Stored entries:
|---|

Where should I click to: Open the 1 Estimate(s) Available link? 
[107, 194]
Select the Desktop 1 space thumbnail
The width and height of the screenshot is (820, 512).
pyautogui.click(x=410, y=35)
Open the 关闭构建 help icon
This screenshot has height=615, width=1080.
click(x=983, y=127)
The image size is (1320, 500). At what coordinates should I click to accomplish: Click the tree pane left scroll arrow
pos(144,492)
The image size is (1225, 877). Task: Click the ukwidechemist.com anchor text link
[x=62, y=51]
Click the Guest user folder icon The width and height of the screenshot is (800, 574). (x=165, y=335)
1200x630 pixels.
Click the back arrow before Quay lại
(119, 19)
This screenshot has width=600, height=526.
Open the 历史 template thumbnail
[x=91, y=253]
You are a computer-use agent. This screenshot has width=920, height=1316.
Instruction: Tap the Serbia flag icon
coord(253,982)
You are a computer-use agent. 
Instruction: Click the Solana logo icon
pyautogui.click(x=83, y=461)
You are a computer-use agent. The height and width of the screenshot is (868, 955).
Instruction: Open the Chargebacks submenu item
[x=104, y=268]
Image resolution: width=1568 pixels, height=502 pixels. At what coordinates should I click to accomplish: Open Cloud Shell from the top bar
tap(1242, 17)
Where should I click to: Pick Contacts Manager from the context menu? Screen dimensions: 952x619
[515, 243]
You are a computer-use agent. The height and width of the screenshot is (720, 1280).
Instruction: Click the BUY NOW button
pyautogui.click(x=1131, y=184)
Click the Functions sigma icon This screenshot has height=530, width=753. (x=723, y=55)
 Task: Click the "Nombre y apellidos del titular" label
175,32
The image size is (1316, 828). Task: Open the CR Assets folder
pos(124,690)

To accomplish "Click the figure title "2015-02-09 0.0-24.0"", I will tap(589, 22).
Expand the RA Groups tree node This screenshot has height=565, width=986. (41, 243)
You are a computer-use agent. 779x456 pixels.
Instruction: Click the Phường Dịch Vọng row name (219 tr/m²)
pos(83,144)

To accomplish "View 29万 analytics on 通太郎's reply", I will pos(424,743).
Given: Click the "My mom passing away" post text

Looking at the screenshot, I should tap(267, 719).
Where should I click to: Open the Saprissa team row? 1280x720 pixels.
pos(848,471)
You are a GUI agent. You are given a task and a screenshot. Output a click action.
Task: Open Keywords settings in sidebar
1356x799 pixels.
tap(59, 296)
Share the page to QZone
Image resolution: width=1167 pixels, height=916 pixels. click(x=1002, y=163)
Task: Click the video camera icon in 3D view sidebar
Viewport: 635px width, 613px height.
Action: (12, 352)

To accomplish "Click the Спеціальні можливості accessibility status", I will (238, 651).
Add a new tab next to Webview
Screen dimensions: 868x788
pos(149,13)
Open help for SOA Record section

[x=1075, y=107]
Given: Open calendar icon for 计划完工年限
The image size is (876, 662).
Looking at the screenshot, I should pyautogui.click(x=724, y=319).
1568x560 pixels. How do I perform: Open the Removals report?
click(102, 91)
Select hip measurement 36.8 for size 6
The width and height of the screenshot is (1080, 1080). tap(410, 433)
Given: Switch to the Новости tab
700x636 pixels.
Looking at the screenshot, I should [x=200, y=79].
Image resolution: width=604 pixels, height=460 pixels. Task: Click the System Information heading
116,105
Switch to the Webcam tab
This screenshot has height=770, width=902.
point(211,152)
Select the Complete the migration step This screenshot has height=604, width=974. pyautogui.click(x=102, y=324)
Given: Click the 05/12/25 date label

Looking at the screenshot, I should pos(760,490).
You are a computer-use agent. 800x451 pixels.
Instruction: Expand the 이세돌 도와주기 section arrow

|---|

• **EXERCISE DESCRIPTION**
Once you have read the entries, reproduce each one exactly.

• **RESULT FOR THIS EXERCISE**
Where should I click to: Open the 1 Estimate(s) Available link? 
[107, 194]
Select the Desktop 1 space thumbnail
The width and height of the screenshot is (820, 512).
pyautogui.click(x=410, y=35)
Open the 关闭构建 help icon
This screenshot has height=615, width=1080.
click(x=983, y=127)
The image size is (1320, 500). At what coordinates should I click to accomplish: Click the tree pane left scroll arrow
pos(144,492)
The image size is (1225, 877). Task: Click the ukwidechemist.com anchor text link
[x=62, y=51]
Click the Guest user folder icon The width and height of the screenshot is (800, 574). (x=165, y=335)
1200x630 pixels.
Click the back arrow before Quay lại
(119, 19)
This screenshot has width=600, height=526.
Open the 历史 template thumbnail
[x=91, y=253]
You are a computer-use agent. This screenshot has width=920, height=1316.
Instruction: Tap the Serbia flag icon
coord(253,982)
You are a computer-use agent. 
Instruction: Click the Solana logo icon
pyautogui.click(x=83, y=461)
You are a computer-use agent. The height and width of the screenshot is (868, 955).
Instruction: Open the Chargebacks submenu item
[x=104, y=268]
Image resolution: width=1568 pixels, height=502 pixels. At what coordinates should I click to accomplish: Open Cloud Shell from the top bar
tap(1242, 17)
Where should I click to: Pick Contacts Manager from the context menu? Screen dimensions: 952x619
[515, 243]
You are a computer-use agent. The height and width of the screenshot is (720, 1280).
Instruction: Click the BUY NOW button
pyautogui.click(x=1131, y=184)
Click the Functions sigma icon This screenshot has height=530, width=753. (x=723, y=55)
 Task: Click the "Nombre y apellidos del titular" label
175,32
The image size is (1316, 828). Task: Open the CR Assets folder
pos(124,690)

To accomplish "Click the figure title "2015-02-09 0.0-24.0"", I will tap(589, 22).
Expand the RA Groups tree node This screenshot has height=565, width=986. (41, 243)
You are a computer-use agent. 779x456 pixels.
Instruction: Click the Phường Dịch Vọng row name (219 tr/m²)
pos(83,144)

To accomplish "View 29万 analytics on 通太郎's reply", I will pos(424,743).
Given: Click the "My mom passing away" post text

Looking at the screenshot, I should tap(267, 719).
Where should I click to: Open the Saprissa team row? 1280x720 pixels.
pos(848,471)
You are a GUI agent. You are given a task and a screenshot. Output a click action.
Task: Open Keywords settings in sidebar
1356x799 pixels.
tap(59, 296)
Share the page to QZone
Image resolution: width=1167 pixels, height=916 pixels. click(x=1002, y=163)
Task: Click the video camera icon in 3D view sidebar
Viewport: 635px width, 613px height.
Action: (12, 352)

To accomplish "Click the Спеціальні можливості accessibility status", I will (238, 651).
Add a new tab next to Webview
Screen dimensions: 868x788
pos(149,13)
Open help for SOA Record section

[x=1075, y=107]
Given: Open calendar icon for 计划完工年限
The image size is (876, 662).
Looking at the screenshot, I should pyautogui.click(x=724, y=319).
1568x560 pixels. How do I perform: Open the Removals report?
click(102, 91)
Select hip measurement 36.8 for size 6
The width and height of the screenshot is (1080, 1080). tap(410, 433)
Given: Switch to the Новости tab
700x636 pixels.
Looking at the screenshot, I should [x=200, y=79].
Image resolution: width=604 pixels, height=460 pixels. Task: Click the System Information heading
116,105
Switch to the Webcam tab
This screenshot has height=770, width=902.
point(211,152)
Select the Complete the migration step This screenshot has height=604, width=974. pyautogui.click(x=102, y=324)
Given: Click the 05/12/25 date label

Looking at the screenshot, I should pos(760,490).
You are a computer-use agent. 800x451 pixels.
Instruction: Expand the 이세돌 도와주기 section arrow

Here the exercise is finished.